Deurvorst Sten E, Alberga Job J, van Tellingen Anne, Flens Marcel J
Zaans Medisch Centrum, afd. Interne Geneeskunde, Zaandam.
Contact: S.E. Deurvorst (
Ned Tijdschr Geneeskd. 2018 Aug 23;162:D2782.
Enteric oxalate nephropathy is caused by hyperoxaluria. Factors which contribute to excessive oxalate absorption are an abundance of free fatty acids in the intestine due to malabsorption, changes in the microbiome, and bowel inflammation. We present two cases that illustrate different pathophysiological aspects of this disease. The first patient was a 70-year-old male who developed oxalate nephropathy through malabsorption caused by chronic pancreatitis. It is plausible that the oxalate nephropathy was set off by antibiotic treatment which influenced the microbiome. The second patient was a 63-year-old male who underwent a Roux-en-Y gastric bypass. The associated malabsorption resulted in oxalate nephropathy. Kidney biopsies from both patients showed typical oxalate crystals. Therapeutic regimens using calcium supplementation, steroids, and a low oxalate diet are rational treatments, which have proven to prevent deterioration of renal function in some patients.

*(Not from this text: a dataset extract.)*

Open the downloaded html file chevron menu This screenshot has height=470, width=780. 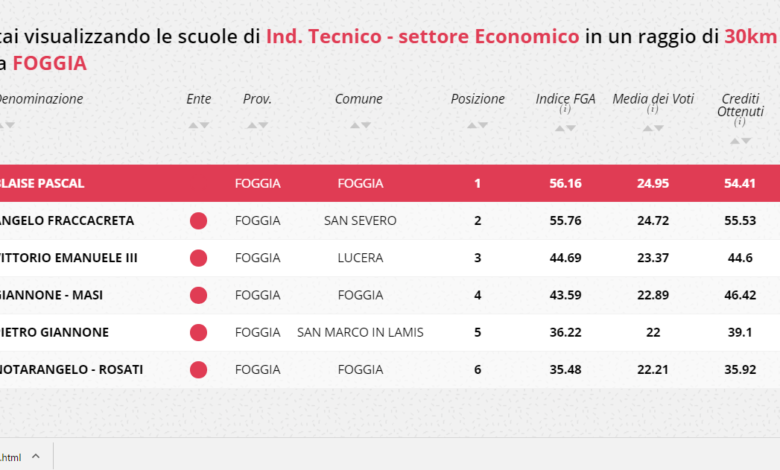click(36, 456)
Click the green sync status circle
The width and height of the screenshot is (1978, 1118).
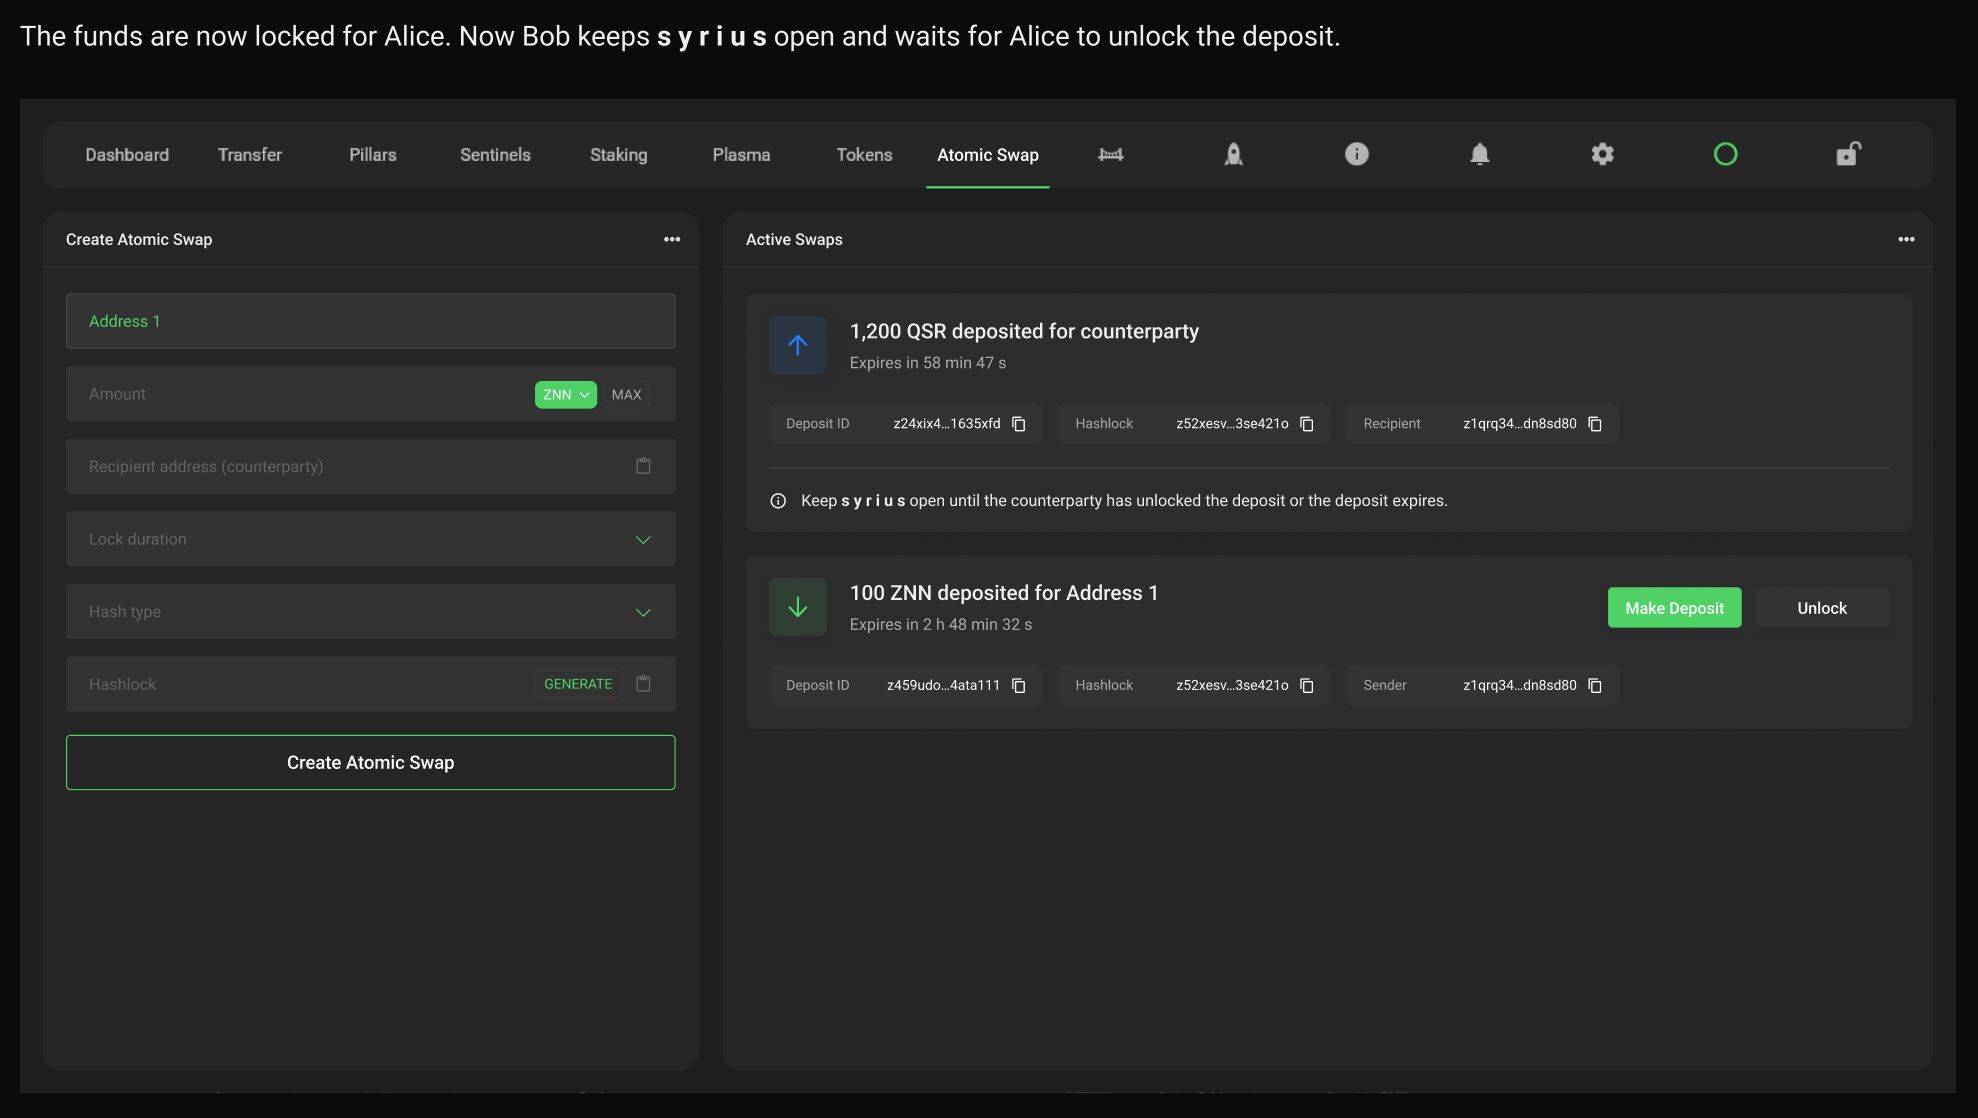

肠道草酸肾病由高草酸尿症引起。导致草酸盐吸收过多的因素包括由于吸收不良导致肠道中存在大量游离脂肪酸、微生物群变化和肠道炎症。我们介绍两例病例,以说明该疾病不同的病理生理方面。首例患者为一名70岁男性,因慢性胰腺炎引起的吸收不良而患上草酸肾病。抗生素治疗影响了微生物群,从而引发草酸肾病,这似乎是合理的。第二例患者为一名63岁男性,接受了Roux-en-Y胃旁路手术。相关的吸收不良导致了草酸肾病。两名患者的肾活检均显示有典型的草酸钙结晶。使用补钙、类固醇和低草酸饮食的治疗方案是合理的治疗方法,已被证明可防止一些患者的肾功能恶化。